Table of Contents

Problems with Open DNS Resolver

Problem Overview

An Open DNS resolver is when the Caching recursive DNS server provides recursive name resolution service to the public (subjects not limited), which may cause the following problems:

  1. Exposure to the outside world, making it is easy to be attacked or lose system and network resources.
  2. Occurrence of cache poison.
  3. Easy to be used by the outside world and become a member of DDoS cyber attacks.

Detection system

We developed an open DNS resolver detection system to prevent the open DNS resolver problem and help handle computers on campus with incorrect settings, so that they are not exploited by attackers to launch cyber attack. Detection results are provided to network administrators of each unit, so that they may forward the information and suggested methods to users to correct settings, or inspect if the problem was solved. We hope that this will reduce the number of computers with open DNS resolver on campus.

Real-time Detection Service

We developed this detection service to make it easier for NTHU users to detect whether their computers or network devices have an open DNS resolver. At present, only NTHU IP addresses can use the detection service. 2013/08/30 online trial)

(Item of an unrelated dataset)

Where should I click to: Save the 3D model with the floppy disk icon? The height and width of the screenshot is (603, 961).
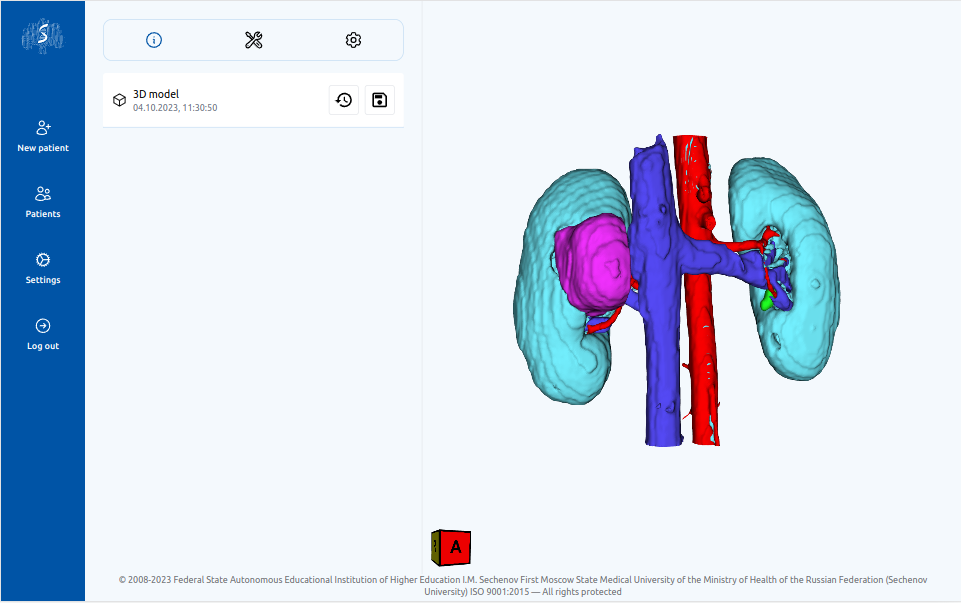pos(380,100)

Detect open DNS server IP address: . . .  

Detection results

Suggested method

Windows 7

A. Disable Windows 7 (ICS) service to prevent DNS service

B. Use a firewall to block DNS service

C. Find the corresponding program of DNS service and close it

  1. Execute CMD as system administrator, as shown in the figure below
  2. Execute the netstat -ab -p UDP command. Using the box below as an example, find UDP 0.0.0.0:53 (indicates that it provides DNS service), which corresponds to the component XXXXX and the program [yyyy.exe].
    C:\Windows\system32>netstat -ab -p UDP
    
    使用中連線
    
      協定   本機位址               外部位址               狀態
      UDP    0.0.0.0:500            *:*
      IKEEXT
     [svchost.exe]
    ...
      UDP    0.0.0.0:53             *:*
      XXXXX
     [yyyyy.exe]
    ...
    • For example, the figure below shows that the component SharedAccess and the program svchosts.exe is what causes open DNS resolver. Users should determine whether or not the program and its settings can be terminated.